Australia's MICE brings record coffee crowds to WBC.
It was only the second time organizers held the Melbourne International Coffee Expo in Australia, but one of the newest shows in coffee--MICE--is definitively here to stay.
With record visitor numbers in addition to an online crowd of thousands cheering on competitors in the four-day 2013 World Barista Championship (WBC), Australia's undisputed coffee capital was boiling and brewing for a lot more of consumers' daily favorite latte.
"The attendance numbers exceeded all of our expectations with 11,366 people, and the interest we've seen here in Melbourne for the World Barista Championship has been fantastic, it's all been very exciting," said John Murphy, managing director of Prime Creative Media, a publishing group that has been involved in sponsoring coffee events in Australia for years, and which was the chief organizer of the MICE and 2013 WBC.
"We will certainly consider other opportunities like the WBC, which add value and expression to the MICE experience, and Prime Creative Media will continue to host MICE 2014 and beyond each year," Murphy said.
U.S. Barista Pete Licata showed that consistency pays off by taking home the trophy as the world's 14th Barista Champion after four days of competition between 54 baristas from across the world.
"I am truly humbled by the experience," said Licata. The win marked a particularly sweet victory for Licata, who first started competing as a career barista in the U.S. in 2006 and came in second in the 2011 WBC in Bogota, Colombia. His signature drink was prepared as a non-alcoholic coffee cocktail, using chilled palm sugar triple syrup, orange peel and lemongrass mixed with an espresso shot over ice. U.S. coffee lovers should soon be able to try it out at the Parisi Artisan Cafe in Licata's home town of Kansas City.
In only its second year, the World Brewers Cup continues to gain popularity. The 2013 world title went to another American and career coffee brewer, Erin McCarthy. Unlike the WBC, the World Brewers Cup highlights the "the craft of filter coffee brewing by hand" and promoted manual coffee brewing excellence.
That regularly brewed coffee is making a comeback was evident throughout events and exhibitor stands at MICE. For years the boom in coffee consumption across the world has been led by Italian-inspired espresso coffees and the growing varieties of cappuccinos, lattes and macchiatos.

The tasks
1 - Please repeat the part of the coffee expo article that begins at the words "In only its" and stops after "lattes and macchiatos.".
2 - Continue the coffee expo article past its final sentence.
The lines after the coffee expo article are separate material.

Source data
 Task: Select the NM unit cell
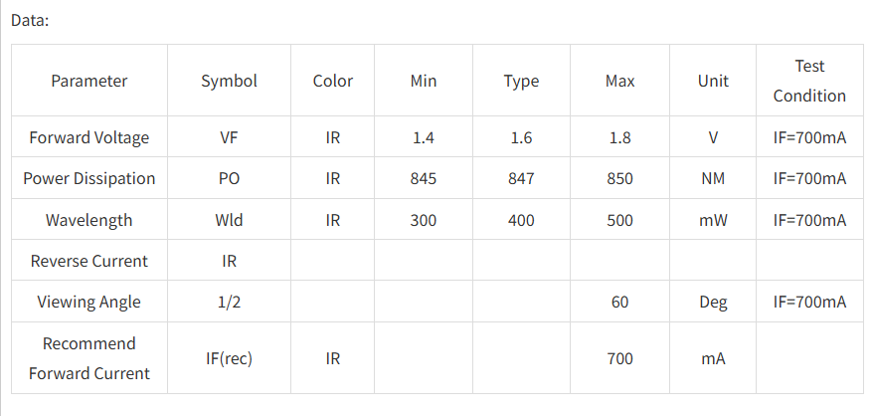pos(713,179)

Task answers
1 -
In only its second year, the World Brewers Cup continues to gain popularity. The 2013 world title went to another American and career coffee brewer, Erin McCarthy. Unlike the WBC, the World Brewers Cup highlights the "the craft of filter coffee brewing by hand" and promoted manual coffee brewing excellence.
That regularly brewed coffee is making a comeback was evident throughout events and exhibitor stands at MICE. For years the boom in coffee consumption across the world has been led by Italian-inspired espresso coffees and the growing varieties of cappuccinos, lattes and macchiatos.

2 -
"Now we are really starting to see filter coffee or drip coffee, coming back. As the consumer becomes come educated about coffee and learns more about the different brewing styles we really see that they are also starting to re-discover drip coffee which gives you a whole different coffee experience," said Nick Maslin, of Red Star Coffee Roasters in Melbourne.
The MICE exhibition hosted over 150 companies. Drip-coffee and new technology and equipment for brewing filter coffee were the leading items trending at MICE this year.
Officials from companies across Latin America, South-East Asia, Japan, Europe and the U.S. participated in MICE and represented every aspect of the coffee industry from roasters to growers, traders, equipment suppliers, cafe owners, baristas and ordinary coffee enthusiasts and consumers from across Melbourne.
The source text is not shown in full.